U.S. General Hospital 31 was originally organized on 3 AUG 1918 with a staff of approximately 500 officers and enlisted men. The hospital was designated as a reconstruction hospital with a primary function of rehabilitation and reeducation of sick and wounded Soldiers returned from service with the American Expeditionary Forces in France. During its two years of operation nearly 4,000 Soldiers were provided medical treatment, mental reconditioning, and vocational training.
In 1920, the Medical Field Service School was established under the command of COL Percy M. Ashburn, the school drew upon the lessons of World War I and began its mission to develop medical equipment and doctrine suitable for the battlefield. At the same time, the school used classroom instruction and frequent field exercises to train the Army in the care and handling of casualties, as well as in the prevention of disease. Between 1920 and 1946, over 30,000 officers and NCOs passed through the Medical Field Service School during its 26-year tenure at Carlisle Barracks. From 1946 through 1961, the Carlisle Barracks Station Hospital served the various schools and residents that occupied Carlisle Barracks. Between 1946 and 1951, the Army Information School, the School for Government of Occupied Areas, the Adjutant General's School, the Chaplain School, the Military Police School, and the Army Security Agency School were all briefly located on Carlisle Barracks. In 1951, the U.S. Army War College relocated to Carlisle Barracks where it remains today.
On 6 December 1961, the hospital was designated Dunham U.S. Army Hospital in honor of MG George Clark Dunham and moved into a newly constructed 25-bed modern facility. MG George Clark Dunham was a physician who formerly directed the Department of Sanitation, Army Medical Field Service School, from 1926 to 1931, located here at Carlisle Barracks. He ultimately received the Distinguished Service Medal for his significant contributions in the fields of preventive medicine and international public health.
In 1972, an addition to the front of the hospital was completed and provided additional outpatient waiting areas, exam rooms, and offices. Due to a constantly dwindling inpatient requirement and rapidly expanding outpatient operations, the operating rooms and ward spaces were closed and converted into outpatient clinical space.

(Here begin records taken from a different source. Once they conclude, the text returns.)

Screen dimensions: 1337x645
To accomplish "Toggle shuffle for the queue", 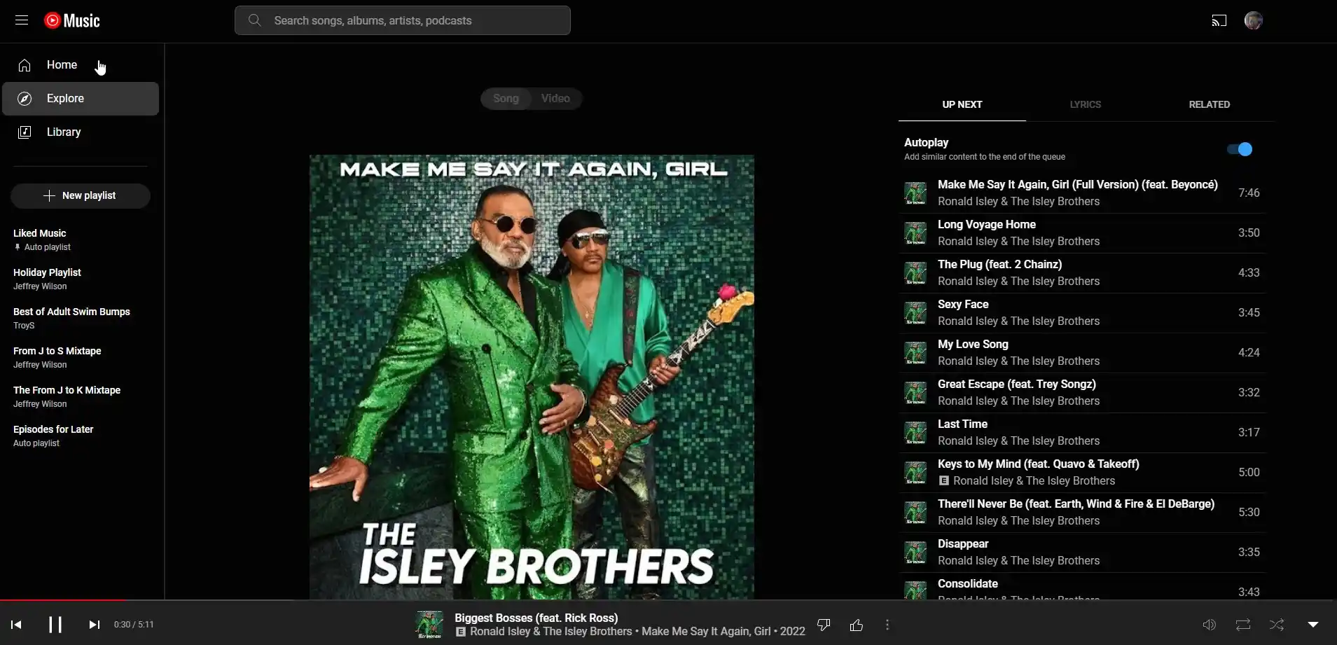I will [x=1277, y=625].
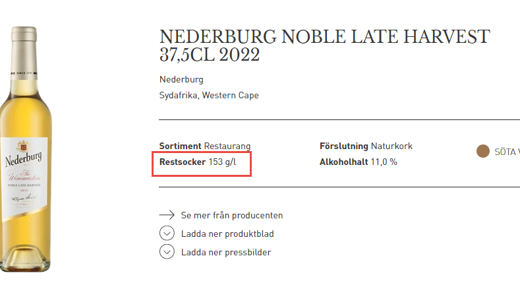The image size is (520, 287).
Task: Download press images via Ladda ner pressbilder
Action: click(x=226, y=253)
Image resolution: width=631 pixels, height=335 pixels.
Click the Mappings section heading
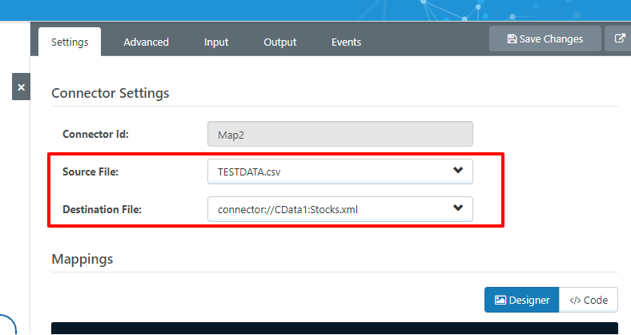(82, 259)
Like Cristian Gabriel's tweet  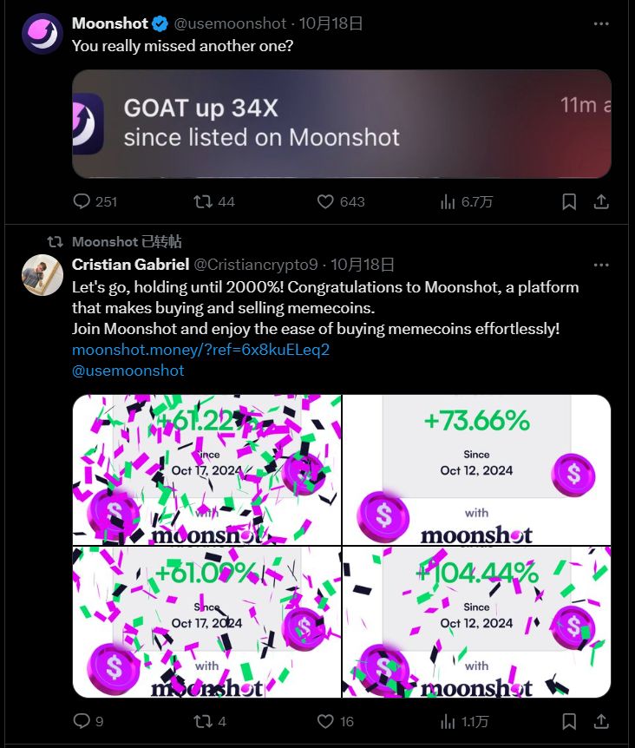(324, 720)
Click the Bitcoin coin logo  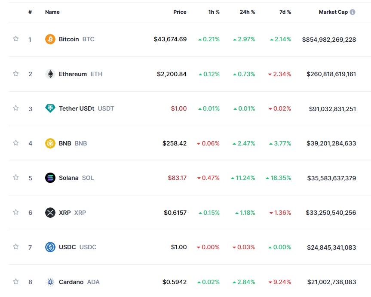point(50,39)
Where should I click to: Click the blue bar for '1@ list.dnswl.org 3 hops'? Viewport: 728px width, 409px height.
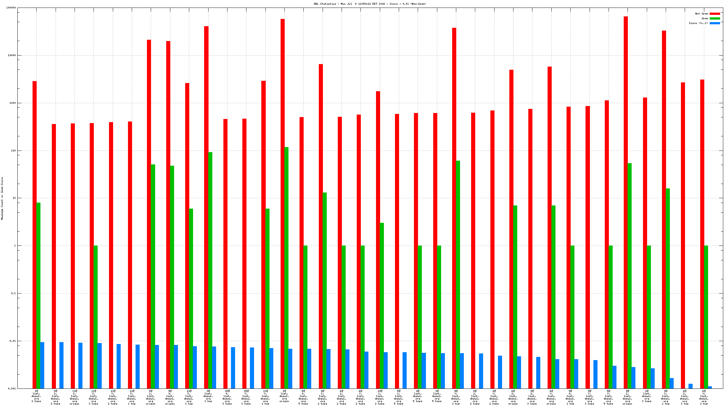pyautogui.click(x=42, y=365)
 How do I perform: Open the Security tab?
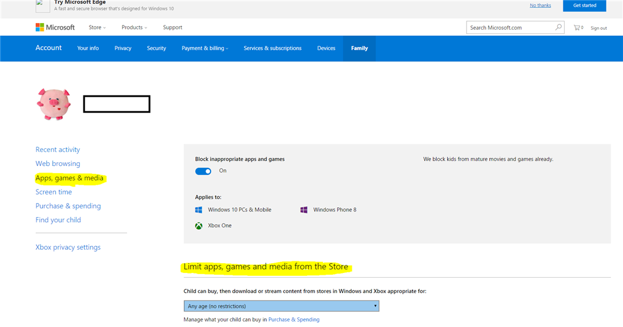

In 1976, the facility was re-designated as the Dunham U.S. Army Health Clinic and fully converted to a primary care facility.
Major renovations to the outpatient clinic completed in 1988, 1994, and 2002, have nearly doubled the size of the clinic and brought the facility to its current state.
These milestones in the history of the Army Medical Department at Carlisle Barracks were necessary to better effect the medical care in the area where it was most needed and allowed us to keep our motto: "Service to the finest."